KUTIPAN TEKS |
Mubadalah.id – Pada zaman yang sudah serba modern ini ternyata masih ada anak yang menjadi korban kekerasan orang tua dengan terpaksa menjalani perkawinan anak. Dani (bukan nama sebenarnya) adalah salah satu anak yang menjadi korban kekerasan orang tua. Ia dikawinkan secara paksa untuk melunasi hutang orang tuanya.
Dani saat itu masih berusia 15 tahun, baru lulus SMP dan akan melanjutkan ke jenjang SMK. Tetapi niat tersebut harus pupus ketika orang tuanya memaksanya untuk menikah. Dani tetap harus melaksanakan perkawinan dengan orang yang bahkan tidak ia kenali. Orang tua Dani menjodohkannya dengan seorang perempuan dari keluarga kaya dari desa seberang.
Perempuan itu lebih tua lima tahun darinya yang merupakan seorang anak juragan beras tempat bapak Dani bekerja. Saat itu Dani menyampaikan keberatannya kepada sang bapak. Bahkan ia sempat minggat dari rumah karena dipaksa untuk menikah.
Tetapi Dani hanyalah anak-anak yang masih bergantung kepada orang tuanya. Ia kembali ke rumah dan terpaksa menuruti kehendak bapaknya. Ia terpaksa menuruti perintah bapaknya setelah dicap sebagai anak durhaka yang tidak mau membalas budi.
Dalam kasus Dani, iabelum memenuhi standar minimal usia yang diizinkan untuk melakukan perkawinan. Sesuai yang tertera di dalam UU 16/2019 Pasal 7 ayat 1. Sehingga membuatnya harus menggelar pernikahan secara siri untuk sementara.
Dampak Perkawinan Anak
Sebelum Dani, juga ada beberapa anak yang terpaksa menjalani perkawinan di usia anak saat mereka masih baru lulus sekolah dasar. Namun rata-rata perkawinan tersebut tidak bertahan lama. Bahkan mayoritas berakhir dengan perceraian.

YANG DIKERJAKAN |
a) Menurut teks tentang perkawinan anak, berapa usia Dani waktu dipaksa menikah?
b) Salin persis bagian teks tentang perkawinan anak, mulai dari "Dampak Perkawinan Anak" dan terus sampai "berakhir dengan perceraian.".
c) Teruskan teks tentang perkawinan anak setelah kalimat terakhirnya.
Daftar di bawah ini tidak dipakai sama sekali.

DATA SUMBER |
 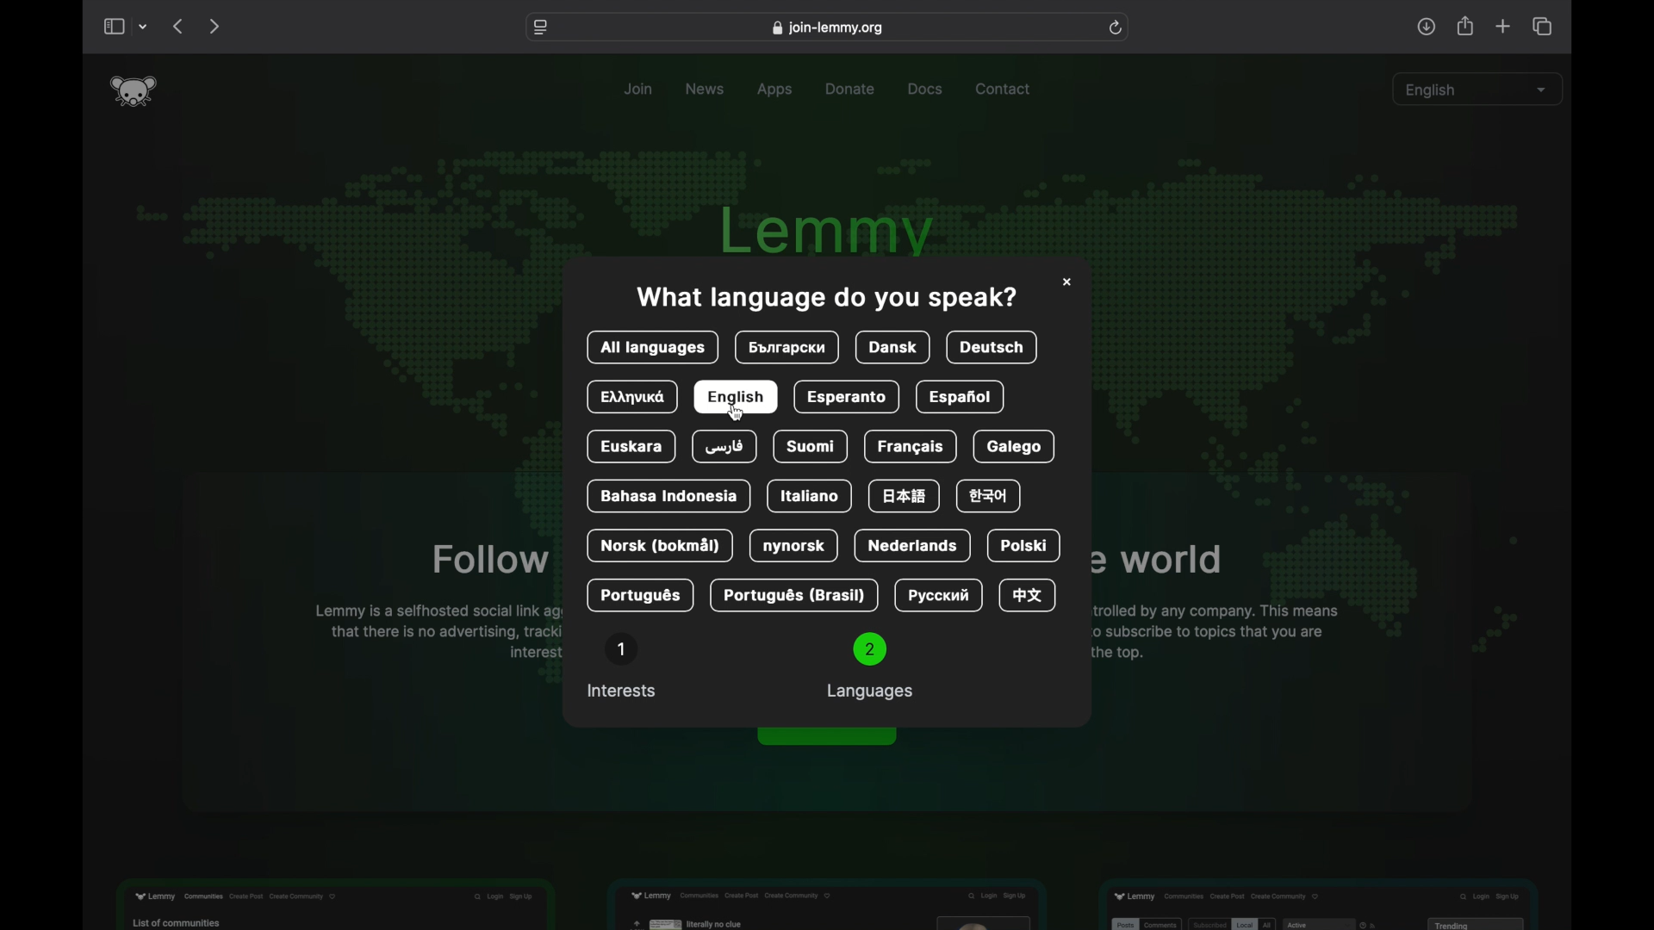 I want to click on news, so click(x=706, y=90).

JAWABAN YANG DIHARAPKAN |
a) 15 tahun.

b)
Dampak Perkawinan Anak
Sebelum Dani, juga ada beberapa anak yang terpaksa menjalani perkawinan di usia anak saat mereka masih baru lulus sekolah dasar. Namun rata-rata perkawinan tersebut tidak bertahan lama. Bahkan mayoritas berakhir dengan perceraian.

c)
Belum siapnya mental anak-anak untuk menjalani perkawinan dan tidak adanya bekal dari orang-orang di sekitarnya semakin menambah ‘dosa’ orang-orang dewasa kepada anak-anak. Mayoritas perkawinan anak-anak tersebut dipenuhi dengan keburukan. Seperti KDRT, kesulitan perekonomian, dan mengalami berbagai permasalahan kesehatan bagi perempuan.
Hak-hak Anak
Pemaksaan perkawinan anak yang orang tua lakukan termasuk kekerasan terhadap anak. Anak hanya menjadi objek yang diabaikan hak-haknya dan tidak kita pertimbangkan suaranya. Mereka harus menuruti apapun perkataan dan kemauan orang tua tanpa adanya diskusi.
Hak-hak anak seperti hak untuk bermain dan hak untuk mendapatkan pendidikan tidak terpenuhi oleh orang tua yang memaksakan perkawinan anak. Tidak hanya hak-hak anak, namun hak-hak reproduksi juga terabaikan oleh orang tua. Seperti hak atas kemerdekaan dan keamanan.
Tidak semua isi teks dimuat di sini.